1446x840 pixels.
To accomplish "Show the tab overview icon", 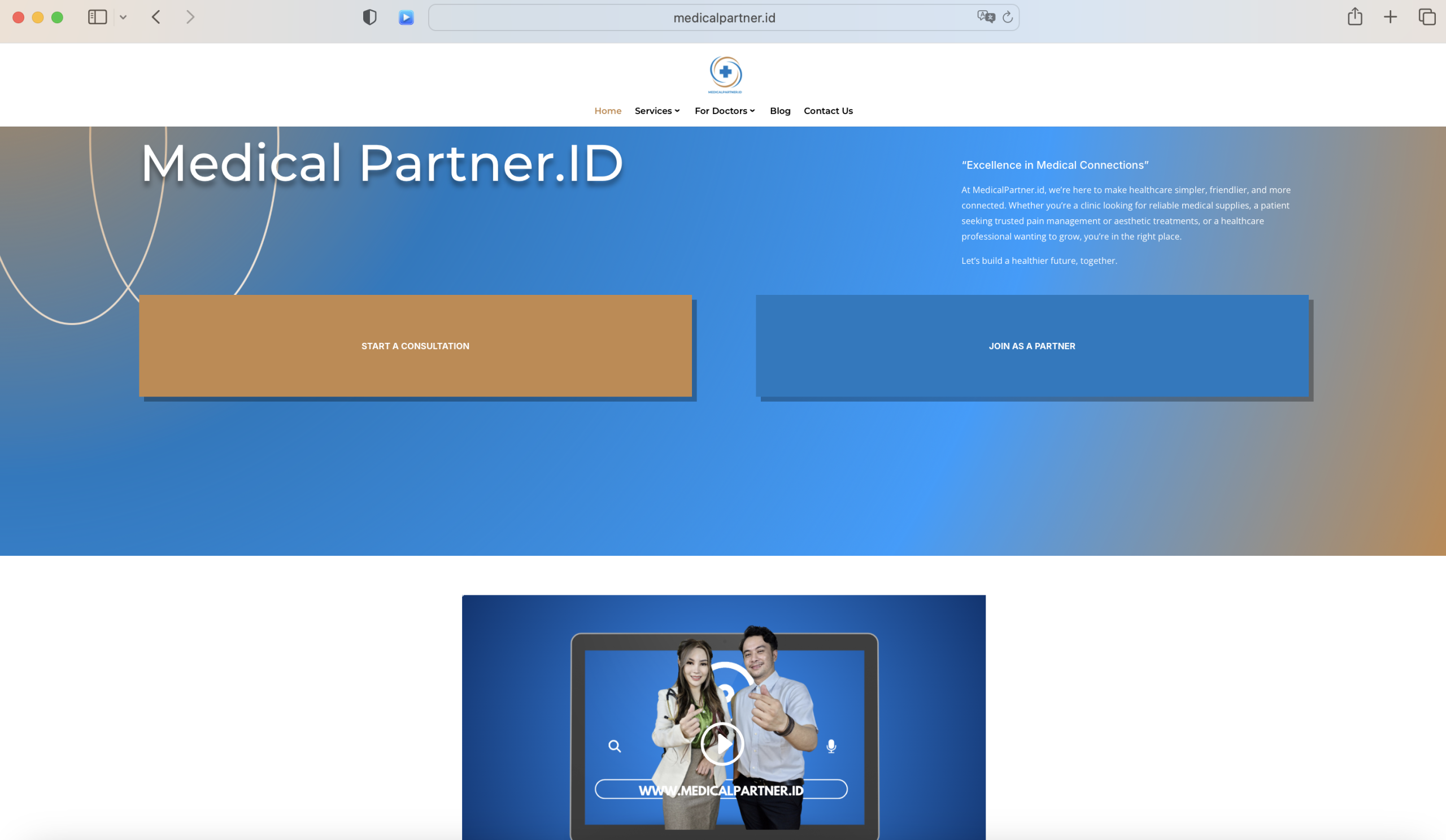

▬▬▬▬▬▬▬▬▬▬

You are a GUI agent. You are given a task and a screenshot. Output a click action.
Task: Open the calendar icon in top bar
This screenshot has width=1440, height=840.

▬▬▬▬▬▬▬▬▬▬

▸ Task prompt: Wherever the word "screenshot" shows up in the material, copy the line it is on.

▸ Completed exercise:
You are a GUI agent. You are given a task and a screenshot. Output a click action.
This screenshot has width=1440, height=840.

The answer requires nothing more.